In contrast, Democrats have offered no concrete proposals on the economy, and have promised to roll back his pro-growth tax cuts and deregulatory efforts.

"Trump gets top marks for his handling of the economy and creating jobs," said Raghavan Mayur, president of TechnoMetrica Market Intelligence, which directs the IBD/TIPP Poll. "The economy has been a decisive issue, and Americans have always voted with their pocket books."

"Importantly, Trump's strength on to this issue might not be fully captured by pre-election polling before the midterms, and has the potential to produce a few positive surprises for the GOP on Tuesday," Mayur said.

Trade and Immigration

On the other hand, Trump still hasn't closed the deal with the public on immigration or his trade policies.

On immigration, the majority of the public still opposes building a wall along the southern border (53% are against, 43% support). That's despite the intense focus by Trump in recent weeks on the thousands-strong caravan moving toward the U.S./Mexican border. Not surprisingly, 87% of Democrats oppose the wall, while 85% of Republicans back it. But 57% of independents oppose building the wall, and just 38% support it.

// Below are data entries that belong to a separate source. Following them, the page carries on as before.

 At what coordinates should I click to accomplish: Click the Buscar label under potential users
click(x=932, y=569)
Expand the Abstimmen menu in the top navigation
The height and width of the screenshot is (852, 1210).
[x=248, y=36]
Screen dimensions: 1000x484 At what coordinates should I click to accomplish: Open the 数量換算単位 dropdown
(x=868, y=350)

Nor has Trump convinced the public that his trade policy is helping the economy.

Fewer than one quarter of those polled (23%) say that tariffs are helping the economy, while 44% say they're hurting it. Even among Republicans, fewer than half (42%) say Trump's tariffs are helping. Among independents, the split is 20% helping and 45% hurting.

And a substantial majority (72%) say they're worried that tariffs will raise prices, including 70% of independents and 55% of Republicans.

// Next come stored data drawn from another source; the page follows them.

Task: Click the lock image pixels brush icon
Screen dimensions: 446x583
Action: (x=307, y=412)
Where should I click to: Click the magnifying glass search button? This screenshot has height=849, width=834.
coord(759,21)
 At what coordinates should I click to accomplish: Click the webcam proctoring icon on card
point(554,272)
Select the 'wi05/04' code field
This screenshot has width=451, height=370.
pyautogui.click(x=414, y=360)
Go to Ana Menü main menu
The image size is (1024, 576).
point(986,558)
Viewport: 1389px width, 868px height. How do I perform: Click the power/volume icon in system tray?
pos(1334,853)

However, 72% of the public say China is engaged in unfair trade practices that hurt U.S. workers.

Midterm Elections and Health Care

Another sign of trouble for Republicans is the fact health care ties the economy as a top concern of voters, with 77% listing it as very important to their voting decisions.

Democrats have made attacks on Republicans over health care the focus of their midterm campaigns. They claim — inaccurately — that Republicans will take away protections against pre-existing conditions for health insurance. And Republicans, after having failed to repeal and replace ObamaCare, have been largely playing defense on the issue.

The other issues, in order of important to voters: national security (which 72% say it is of high importance), the Supreme Court (70%), Immigration issues (66%), trade and tariffs (59%), and climate change (50%).

But there were wide differences on these rankings based on party affiliation.

National security comes at the top of the Republicans' list of concerns (89% said it was of high importance), the economy came in a close second at 87%.

For Democrats, health care tops the list (85% say it's of high importance), followed by climate change (79%).

Among independents, health care ranks No. 1 (78% say it's of high importance). Economy/jobs comes in a close second at 73%.

"The deciding issues for the midterm election depends on which party you belong to. Democrats say health care, and climate change are their top two issues; Republicans cite national security, and economy and jobs are most important to them. Health care, economy and jobs are the top issues for independents," said Mayur.

Methodology: IBD/TIPP conducted the latest poll from October 25 through November 3. It includes responses from 900 adults nationwide, who were asked questions by live interviewers on phones. The poll's margin of error is +/-3.3 percentage points. The "generic ballot" question and ranking of issues by importance were asked of a subset of 798 adults deemed to be likely voters. (Toplines from the poll will be posted here during the week.)

The IBD/TIPP Poll has been credited as being the most accurate poll in the past four presidential elections, and was one of only two that correctly predicted the outcome of the November 2016 presidential election.